In a project led by the International Civil Aviation Organization (ICAO), the first flight, operated by Aeromexico Airlines on a Boeing 777, used Honeywell Green Jet Fuel produced from jatropha and camelina, both inedible plants. The connecting flight, operated by GOL Airlines on a Boeing 737 commercial aircraft, used Honeywell Green Jet Fuel produced from used cooking oil and inedible corn oil. Each flight used a 50/50 blend of Honeywell Green Jet Fuel with petroleum-based jet fuel.
"Honeywell Green Jet Fuel has been proven repeatedly in military and commercial flights to be a practical solution for using alternative fuel sources, as well as meeting increasingly strict emissions standards," said Jim Rekoske, vice president and general manager of Honeywell's UOP Renewable Energy and Chemicals business unit. "With the expected growth in fuel demand and the increasing refining capacity in Latin America over the next several years, we look forward to continuing to provide sustainable energy solutions to support the region."
The first flight, on Aeromexico, took place Monday and transported ICAO's Secretary General, Raymond Benjamin, from Mexico City, Mexico, to Sao Paulo, Brazil. Fuel for this flight was blended by Aeropuertos y Servicios Auxiliares (ASA). Benjamin's connecting flight, which took place today on GOL, flew from São Paulo to Rio de Janeiro. Fuel for this flight was blended locally in Brazil.

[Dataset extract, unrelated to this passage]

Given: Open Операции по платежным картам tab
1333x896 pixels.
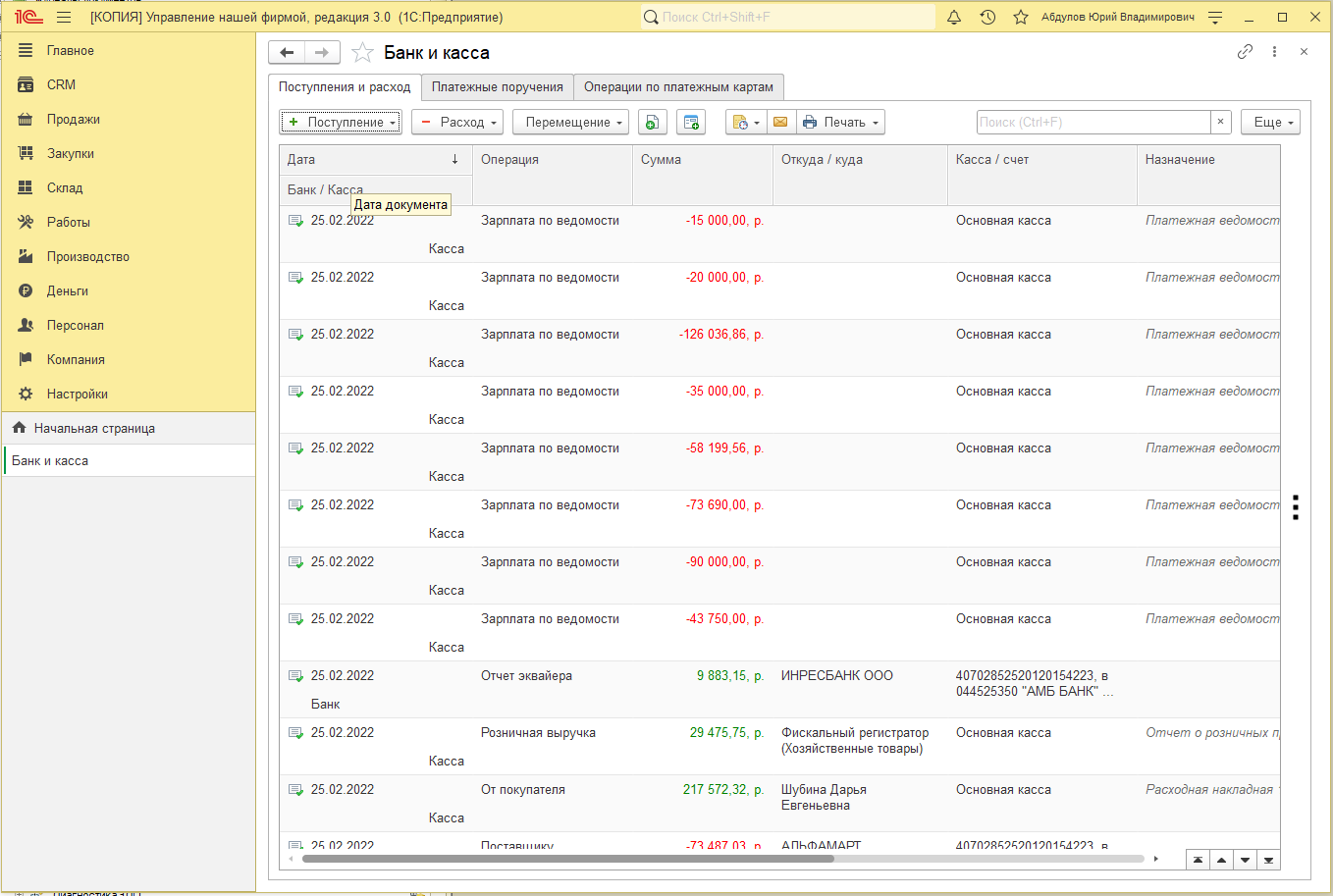Looking at the screenshot, I should pyautogui.click(x=678, y=87).
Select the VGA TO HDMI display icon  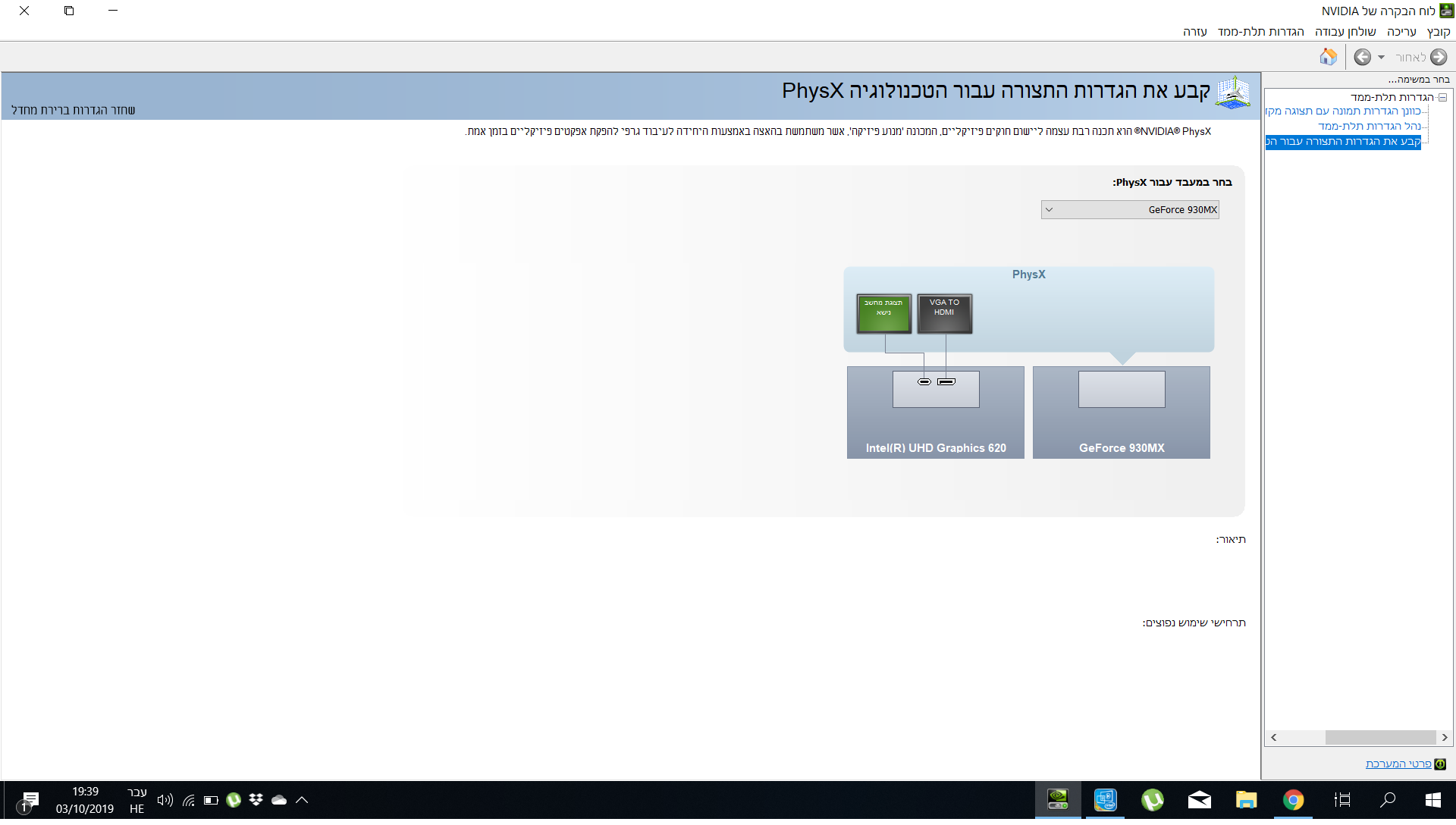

GOL's aircraft feature a wide range of Honeywell Aerospace technology, including its auxiliary power unit and avionics suite. Brazil is the first South American country to install Honeywell's SmartPath Ground Based Augmentation System (GBAS), which can increase airport capacity, decrease air traffic noise and reduce weather-related delays. SmartPath was the first GBAS to receive the Federal Aviation Administration's System Design Approval.
Honeywell Green Jet Fuel is a drop-in replacement for petroleum-based jet fuel that requires no changes to the aircraft technology and meets all critical specifications for flight. The UOP Renewable Jet Fuel Process technology was originally developed in 2007 under a contract from the U.S. Defense Advanced Research Projects Agency (DARPA) to produce renewable military jet fuel for the U.S. military. The process technology is fully compatible with existing hydroprocessing technology commonly used in today's refineries to produce transportation fuels.